■ ПРИВЕДЁННЫЙ ТЕКСТ:
Владимир Клевцов
Литературные портреты
Игорь Григорьев
1973 год был для Игоря Григорьева юбилейным – исполнялось пятьдесят лет. Человеческая и поэтическая судьба его к этому времени складывалась вполне удачно. Он много писал, книги выходили регулярно, накануне юбилея был издан сборник избранных стихотворений и поэм с хорошим для поэзии тиражом — двадцать пять тысяч экземпляров.
Лето он проводил в деревне в Бежаницком районе. Бежаницкая возвышенность, Кудеверский край, наверное, красивейшее место на Псковщине: высоченные, закрывавшие половину неба холмы, между которыми, как налитые в чашку, поблёскивают озера — и среди них озеро Алё, огромное в сравнении с другими, с изрезанными берегами, с заливами, с заросшими деревьями островами. Осенью острова в ярких цветах краснеющей и желтеющей листвы напоминали клюквенные кочки.
На берегу этого озера в деревне Аксёново Григорьев и снимал в доме комнату. В комнате он только ночевал и писал, все дни проводя в лесу и на рыбалке. Рыбак он был отменный: заплывал в лодке на свои прикормленные рыбные места и вылавливал за утро до десяти подлещиков. Большую часть улова, чтобы задобрить, отдавал хозяевам, которые неодобрительно относились к его писаниям по ночам с включённой лампой и, будучи людьми крестьянскими, работящими, считали его бездельником.
— Я человек простой, мне много не надо: хлеб, соль и рыба, вот и весь на день паек, — говорил обычно после рыбалки Григорьев и не хитрил.

■ БЛОК ДАННЫХ:
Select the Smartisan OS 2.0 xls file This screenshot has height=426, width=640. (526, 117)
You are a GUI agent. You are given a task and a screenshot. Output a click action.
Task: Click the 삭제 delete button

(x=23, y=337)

■ УСЛОВИЕ ЗАДАНИЯ:
Продолжите приведённый текст об Игоре Григорьеве, начав сразу после его последней фразы. Данные никак не связаны с приведённым текстом.

■ ОТВЕТ К ЗАДАНИЮ:
Несмотря на некоторый богемный образ жизни, заключавшийся в первую очередь в полнейшем пренебрежении к бытовым удобствам – как одеваться, что есть, где и на чем спать, ему было безразлично – он, тем не менее, не выпивал, как принято в такой среде, или выпивал мало. Хотя ему нравилось, когда в его городской квартире собирались приятели, знакомые, фронтовики, поэты, студенты-филологи и был не против, если кто-нибудь приносил с собой бутылку, заботливо предлагая к выпивке закуску, — обычно это были, за неимением другого, сушки и дешёвые конфеты «подушечки”.
Теперь приходится слышать о Игоре Николаевиче, как о человеке тяжёлом, неуживчивом, угрюмом, непредсказуемым. Так ли это?
Ну, непредсказуемость сродни независимости, состояние для творца, поэта просто необходимое, а в отношении другого возникают большие сомнения.
Мне например, он запомнился чаще в бодром расположении духа. Даже когда болел и ходил с трудом, неестественно выгнув спину, прямой, как доска /ранение в позвоночник/, или, задыхаясь, дыша с астматическим свистом, то и дело подносил ко рту ингалятор /последствие ранения в лёгкое, часть которого была удалена/.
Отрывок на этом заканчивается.